Reading text:
▼▼▼

Agreed. D# also supports a special syntax for attributes that are compiler intrinsics, which are understood by the middle-end linker and the back-ends. Any chance of getting support for that in EC#? Here's an example of a function that is implemented as a WebAssembly import. (ignore the module thing for now, more on that later)

public module spectest
{
    /// <summary>
    /// Prints an integer to standard output.
    /// </summary>
    [[import]]
    public void print(int Value);
}

Static classes implementing interfaces sounds useful; and more generally I think any static member of a class should be eligible to be part of the implementation of an interface for that class. Could you give more details on the exact semantics you want / have implemented?

Right now, the following:

public static class Foo : IFoo
{
    public static int Bar()
    {
        return 4;
    }
}

desugars to:

public class Foo : IFoo
{
    private Foo() { }

    // Actual, real-deal static member
    public static Foo Instance
    {
        get
        {
            // Not thread-safe, I know. This could easily be done in 
            // a static constructor, and I plan on re-implementing it
            // like that in the EC# front-end.
            if (instance_value == null) instance_value = new Foo();
            return instance_value;
        }
    }

    public int Bar()
    {
        return 4;
    }
}

Member static methods/properties of instance types are implemented as members of a nested Static_Singleton singleton class. I initially planned on implementing 'static inheritance', where public class BigNum : IComparable<BigNum>, static IComparer<BigNum> would be legal, but I've kind of changed my mind on that lately, because I'm not sure if it adds much value compared to implementing IComparer<BigNum> in a separate singleton class.

Ironically, I eventually ended up re-implementing the old C# static class behavior, as module, because I needed actual static classes for (1) extension methods and (2) certain back-ends which don't have reference types yet (like the WebAssembly back-end). So maybe we should really just keep the old static class semantics, and just use something like public class object Foo to create singletons.

▲▲▲

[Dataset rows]
▼▼▼

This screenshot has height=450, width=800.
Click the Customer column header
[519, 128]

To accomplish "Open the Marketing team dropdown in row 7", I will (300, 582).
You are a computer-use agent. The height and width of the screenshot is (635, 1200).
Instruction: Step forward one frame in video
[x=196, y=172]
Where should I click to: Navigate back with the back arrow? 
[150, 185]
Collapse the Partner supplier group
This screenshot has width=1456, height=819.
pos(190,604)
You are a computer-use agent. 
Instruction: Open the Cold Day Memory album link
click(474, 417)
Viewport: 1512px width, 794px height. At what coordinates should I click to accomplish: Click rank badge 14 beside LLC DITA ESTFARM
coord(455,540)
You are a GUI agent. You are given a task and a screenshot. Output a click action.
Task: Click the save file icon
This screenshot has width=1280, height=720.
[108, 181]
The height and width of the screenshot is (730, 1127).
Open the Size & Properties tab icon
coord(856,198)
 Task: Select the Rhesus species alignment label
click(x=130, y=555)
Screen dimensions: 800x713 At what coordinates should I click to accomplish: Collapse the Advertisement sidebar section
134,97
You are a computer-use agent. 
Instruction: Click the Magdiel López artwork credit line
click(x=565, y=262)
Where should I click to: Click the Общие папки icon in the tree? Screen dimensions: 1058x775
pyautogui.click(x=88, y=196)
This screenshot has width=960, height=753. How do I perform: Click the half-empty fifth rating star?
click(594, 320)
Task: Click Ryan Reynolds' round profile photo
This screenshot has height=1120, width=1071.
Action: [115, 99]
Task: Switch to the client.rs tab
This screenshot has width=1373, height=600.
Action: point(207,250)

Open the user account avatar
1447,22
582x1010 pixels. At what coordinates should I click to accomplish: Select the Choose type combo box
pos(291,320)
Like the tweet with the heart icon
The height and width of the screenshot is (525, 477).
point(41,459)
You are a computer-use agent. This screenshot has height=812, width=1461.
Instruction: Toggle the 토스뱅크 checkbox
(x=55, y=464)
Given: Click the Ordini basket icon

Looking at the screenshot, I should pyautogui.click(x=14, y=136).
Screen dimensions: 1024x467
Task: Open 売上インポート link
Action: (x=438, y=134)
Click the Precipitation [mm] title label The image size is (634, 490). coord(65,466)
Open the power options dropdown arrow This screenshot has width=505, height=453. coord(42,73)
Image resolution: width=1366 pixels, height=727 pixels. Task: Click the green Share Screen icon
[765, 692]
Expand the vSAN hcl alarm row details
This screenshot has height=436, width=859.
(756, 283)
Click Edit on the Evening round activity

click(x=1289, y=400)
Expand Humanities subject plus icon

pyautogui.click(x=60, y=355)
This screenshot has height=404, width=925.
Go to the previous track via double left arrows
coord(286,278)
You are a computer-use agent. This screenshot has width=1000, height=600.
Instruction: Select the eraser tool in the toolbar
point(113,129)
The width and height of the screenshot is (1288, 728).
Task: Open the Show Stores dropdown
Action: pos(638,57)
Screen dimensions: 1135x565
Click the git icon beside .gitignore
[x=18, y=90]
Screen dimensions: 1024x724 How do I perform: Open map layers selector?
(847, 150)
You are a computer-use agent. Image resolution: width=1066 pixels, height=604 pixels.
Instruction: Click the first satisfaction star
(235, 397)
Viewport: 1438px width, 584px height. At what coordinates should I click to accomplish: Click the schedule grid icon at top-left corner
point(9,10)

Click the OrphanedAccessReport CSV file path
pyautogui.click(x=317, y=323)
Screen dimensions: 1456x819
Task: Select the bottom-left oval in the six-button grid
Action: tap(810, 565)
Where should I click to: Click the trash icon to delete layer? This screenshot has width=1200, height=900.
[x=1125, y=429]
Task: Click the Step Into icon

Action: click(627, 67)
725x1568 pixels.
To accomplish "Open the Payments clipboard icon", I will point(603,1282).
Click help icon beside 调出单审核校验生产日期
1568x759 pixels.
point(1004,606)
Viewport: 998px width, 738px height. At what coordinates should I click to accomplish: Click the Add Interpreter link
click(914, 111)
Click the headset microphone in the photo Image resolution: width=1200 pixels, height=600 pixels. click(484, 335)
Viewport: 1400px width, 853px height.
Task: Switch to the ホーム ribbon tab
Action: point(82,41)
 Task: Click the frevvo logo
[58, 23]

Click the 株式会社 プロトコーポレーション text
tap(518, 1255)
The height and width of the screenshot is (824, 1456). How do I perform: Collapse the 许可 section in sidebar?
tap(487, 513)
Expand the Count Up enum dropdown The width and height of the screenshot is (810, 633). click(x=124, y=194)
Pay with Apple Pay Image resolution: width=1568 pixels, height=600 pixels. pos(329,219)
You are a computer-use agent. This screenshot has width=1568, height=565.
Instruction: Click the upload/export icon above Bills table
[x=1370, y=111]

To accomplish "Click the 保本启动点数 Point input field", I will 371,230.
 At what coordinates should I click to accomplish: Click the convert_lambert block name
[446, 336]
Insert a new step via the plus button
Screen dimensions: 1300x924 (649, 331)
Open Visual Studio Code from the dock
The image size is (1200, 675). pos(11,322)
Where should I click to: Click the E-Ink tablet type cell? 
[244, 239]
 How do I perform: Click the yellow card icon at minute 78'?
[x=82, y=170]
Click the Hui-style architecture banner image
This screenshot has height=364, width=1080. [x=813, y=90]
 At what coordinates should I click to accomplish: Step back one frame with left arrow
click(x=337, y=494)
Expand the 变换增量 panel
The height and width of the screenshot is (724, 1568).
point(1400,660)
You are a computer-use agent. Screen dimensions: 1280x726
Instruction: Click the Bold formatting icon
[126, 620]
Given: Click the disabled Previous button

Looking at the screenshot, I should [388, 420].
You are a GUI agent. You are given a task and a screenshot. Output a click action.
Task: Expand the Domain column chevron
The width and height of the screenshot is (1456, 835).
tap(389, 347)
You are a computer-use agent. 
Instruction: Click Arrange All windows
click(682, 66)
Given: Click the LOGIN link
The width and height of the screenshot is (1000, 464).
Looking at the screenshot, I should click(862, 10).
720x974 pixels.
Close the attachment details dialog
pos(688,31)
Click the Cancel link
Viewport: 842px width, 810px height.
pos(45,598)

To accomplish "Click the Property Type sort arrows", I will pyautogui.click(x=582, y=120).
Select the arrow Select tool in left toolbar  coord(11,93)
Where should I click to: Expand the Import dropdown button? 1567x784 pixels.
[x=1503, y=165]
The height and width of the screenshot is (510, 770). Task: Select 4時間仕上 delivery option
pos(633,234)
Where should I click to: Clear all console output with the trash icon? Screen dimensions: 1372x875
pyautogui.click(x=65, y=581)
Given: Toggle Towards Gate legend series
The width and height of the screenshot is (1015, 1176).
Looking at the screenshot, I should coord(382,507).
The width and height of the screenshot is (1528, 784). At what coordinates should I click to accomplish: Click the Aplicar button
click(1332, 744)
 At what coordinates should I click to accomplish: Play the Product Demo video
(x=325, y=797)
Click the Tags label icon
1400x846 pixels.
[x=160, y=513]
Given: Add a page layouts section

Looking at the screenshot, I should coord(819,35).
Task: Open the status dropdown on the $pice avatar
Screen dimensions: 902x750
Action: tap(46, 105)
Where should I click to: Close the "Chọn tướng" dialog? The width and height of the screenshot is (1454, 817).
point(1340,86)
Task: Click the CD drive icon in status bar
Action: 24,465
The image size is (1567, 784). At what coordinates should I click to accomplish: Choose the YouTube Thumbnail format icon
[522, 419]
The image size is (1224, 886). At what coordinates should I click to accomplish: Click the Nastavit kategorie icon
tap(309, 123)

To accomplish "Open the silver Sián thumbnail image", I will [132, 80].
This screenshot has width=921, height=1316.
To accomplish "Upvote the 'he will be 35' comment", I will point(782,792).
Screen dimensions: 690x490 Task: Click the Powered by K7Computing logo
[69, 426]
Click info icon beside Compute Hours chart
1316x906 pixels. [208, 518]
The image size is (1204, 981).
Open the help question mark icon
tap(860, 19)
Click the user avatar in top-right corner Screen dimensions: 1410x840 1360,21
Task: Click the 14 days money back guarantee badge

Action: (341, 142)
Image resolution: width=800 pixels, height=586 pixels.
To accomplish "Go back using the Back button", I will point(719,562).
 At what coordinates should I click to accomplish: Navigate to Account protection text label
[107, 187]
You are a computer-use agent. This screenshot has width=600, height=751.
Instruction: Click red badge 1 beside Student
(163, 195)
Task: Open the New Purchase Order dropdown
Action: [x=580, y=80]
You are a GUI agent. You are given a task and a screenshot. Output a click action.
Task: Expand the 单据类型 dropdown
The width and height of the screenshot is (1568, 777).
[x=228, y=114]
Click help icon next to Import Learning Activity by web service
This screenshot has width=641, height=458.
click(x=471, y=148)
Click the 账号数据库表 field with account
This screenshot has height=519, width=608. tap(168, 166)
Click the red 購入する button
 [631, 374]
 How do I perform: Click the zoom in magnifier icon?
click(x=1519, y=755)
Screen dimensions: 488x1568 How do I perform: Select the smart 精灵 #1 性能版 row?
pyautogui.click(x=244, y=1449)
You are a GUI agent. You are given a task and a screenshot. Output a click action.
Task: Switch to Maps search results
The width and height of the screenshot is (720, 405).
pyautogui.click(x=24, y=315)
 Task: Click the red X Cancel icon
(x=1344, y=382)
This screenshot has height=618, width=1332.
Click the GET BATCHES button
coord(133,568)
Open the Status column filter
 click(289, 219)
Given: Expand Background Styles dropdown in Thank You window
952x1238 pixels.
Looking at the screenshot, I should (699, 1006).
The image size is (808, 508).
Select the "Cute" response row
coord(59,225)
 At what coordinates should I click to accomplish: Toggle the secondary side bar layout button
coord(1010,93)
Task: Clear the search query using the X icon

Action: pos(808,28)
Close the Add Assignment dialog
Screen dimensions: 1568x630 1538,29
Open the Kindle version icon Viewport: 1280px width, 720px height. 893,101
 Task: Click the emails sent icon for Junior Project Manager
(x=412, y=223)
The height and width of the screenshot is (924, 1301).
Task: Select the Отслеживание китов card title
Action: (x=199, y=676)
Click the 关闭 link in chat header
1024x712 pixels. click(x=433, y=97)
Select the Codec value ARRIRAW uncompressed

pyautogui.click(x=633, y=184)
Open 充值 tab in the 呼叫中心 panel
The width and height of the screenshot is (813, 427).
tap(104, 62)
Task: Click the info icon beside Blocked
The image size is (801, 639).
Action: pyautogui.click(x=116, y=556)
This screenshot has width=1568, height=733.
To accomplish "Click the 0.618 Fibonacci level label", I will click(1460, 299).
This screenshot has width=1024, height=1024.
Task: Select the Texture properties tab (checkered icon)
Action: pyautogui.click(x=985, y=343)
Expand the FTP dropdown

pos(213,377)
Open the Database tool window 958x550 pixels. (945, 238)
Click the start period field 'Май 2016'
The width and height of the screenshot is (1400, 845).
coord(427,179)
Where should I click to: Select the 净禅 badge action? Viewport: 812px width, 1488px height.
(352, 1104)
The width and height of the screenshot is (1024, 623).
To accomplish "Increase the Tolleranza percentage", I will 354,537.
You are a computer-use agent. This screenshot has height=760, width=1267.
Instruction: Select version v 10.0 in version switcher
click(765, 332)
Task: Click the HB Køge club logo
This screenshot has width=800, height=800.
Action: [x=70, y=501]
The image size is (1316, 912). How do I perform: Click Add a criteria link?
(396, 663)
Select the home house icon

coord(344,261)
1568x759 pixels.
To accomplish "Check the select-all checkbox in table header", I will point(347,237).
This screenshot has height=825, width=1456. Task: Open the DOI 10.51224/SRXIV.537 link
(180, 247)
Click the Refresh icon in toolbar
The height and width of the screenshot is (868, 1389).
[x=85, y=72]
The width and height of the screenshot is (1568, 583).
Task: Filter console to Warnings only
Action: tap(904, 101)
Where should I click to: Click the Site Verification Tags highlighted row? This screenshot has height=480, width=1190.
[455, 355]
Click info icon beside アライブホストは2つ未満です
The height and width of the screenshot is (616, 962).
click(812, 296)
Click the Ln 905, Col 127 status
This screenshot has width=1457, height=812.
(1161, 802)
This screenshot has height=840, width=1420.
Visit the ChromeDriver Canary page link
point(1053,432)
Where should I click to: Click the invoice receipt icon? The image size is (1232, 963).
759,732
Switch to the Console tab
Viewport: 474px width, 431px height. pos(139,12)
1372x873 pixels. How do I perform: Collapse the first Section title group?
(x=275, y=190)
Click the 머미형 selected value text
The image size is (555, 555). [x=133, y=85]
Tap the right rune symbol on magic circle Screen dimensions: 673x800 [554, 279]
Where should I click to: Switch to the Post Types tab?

▲▲▲

Task requirements:
a) Answer these questions about the forum thread on static classes in D# and EC#:
(i) What attribute marks the print function in the spectest module as a WebAssembly import?
(ii) What access modifier does the constructor of Foo have in the desugared version?
(iii) What two needs led to re-implementing the old C# static class behavior as module?
b) Carry the forum thread on static classes in D# and EC# further from its last sentence.

Responses in order:
a)
(i) [[import]]
(ii) private
(iii) Extension methods, and certain back-ends that don't have reference types yet, such as the WebAssembly back-end.

b)
I'm also not sure if a lexical macro can reliably lower singleton entities to regular classes. We can't just do a find-and-replace, because method and variable names take precedence over class names in.

I don't think "zipping" is worthy of a whole language feature; instead we could support tuple deconstruction

I actually find multiple foreach to be an elegant and useful construct most of the time. It gets rid of the cruft that is indexing when applying some kind of operation to an entire array. I also really don't see why it should be replaced by an explicit 'zip' call followed by tuple deconstruction, because:

Multiple foreach is implemented efficiently. Generating equivalent code for an explicit 'zip' followed by tuple deconstruction requires zealous function inlining and scalar replacement of aggregates. The only upside to this is that it makes Flame's -O3 look good on benchmarks.
Multiple foreach was easy to implement, as is really just a generalization of regular foreach.
I don't think multiple foreach interferes with existing syntax.
It reduces the cognitive burden that is associated with looping over multiple arrays, both for the code's author, and for any readers.

Here's an example of a multiple foreach in Flame:

public static IExpression[] VisitAll(INodeVisitor Visitor, IExpression[] Values)
{
    var results = new IExpression[Values.Length];
    foreach (var output in results, var input in Values)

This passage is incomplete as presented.